Published in the United Kingdom as A Time To Every Purpose Under Heaven

9780980033083

From the North American edition:

In the sixteenth century, Antinous Bellori, a boy of eleven, is lost in a dark forest and stumbles upon two glowing beings, one carrying a spear, the other a flaming torch . . . This event is decisive in Bellori’s life, and he thereafter devotes himself to the study of angels. Beginning in the Garden of Eden and soaring through to the present, A Time for Everything reimagines key encounters between humans and angels, the intermediaries of the divine: the glow of the Cherubim watching over Eden and their eventual disappearance; the profound love between Cain and Abel despite their differences; Lot’s shame in Sodom; Noah’s isolation before the flood; Ezekiel tied to his bed, prophesying ferociously; and the death of Christ. Alighting upon these dramatic scenes – from the Bible and beyond – Knausgaard’s imagination takes flight: the result is a dazzling display of story-telling at its majestic, spellbinding best. These psychologically acute glimpses hazard a chilling question: can the nature of the divine undergo change?

From the British edition:

It’s the 1560s and Antinous Bellori, a boy of 11, is exploring the woods above his home in the north Italian mountains when night falls. Suddenly fearful, the boy wanders blindly through the trees, sensing danger at every turn, until he comes, unseen, upon a clearing in which there stand two glowing beings, one carrying a spear, the other a flaming torch: angels…

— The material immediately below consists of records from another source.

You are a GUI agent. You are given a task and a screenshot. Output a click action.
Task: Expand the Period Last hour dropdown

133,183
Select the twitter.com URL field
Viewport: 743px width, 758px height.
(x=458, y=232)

This event is decisive in Bellori’s life, just as encounters with angels have been for others throughout history. Beginning in the Garden of Eden and soaring right through to the present day, we revisit key moments when men have come face to face with these intermediaries of the divine: Cain and Abel cultivating their differences murderously; Lot’s shame in Sodom; Noah’s isolation before the Flood; Ezekiel tied to his bed, prophesying fiercely; and the death of Christ. Alighting upon these dramatic scenes – from the Bible and beyond – Knausgaard’s imagination takes flight: the result is a dazzling display of storytelling at its majestic, spellbinding best.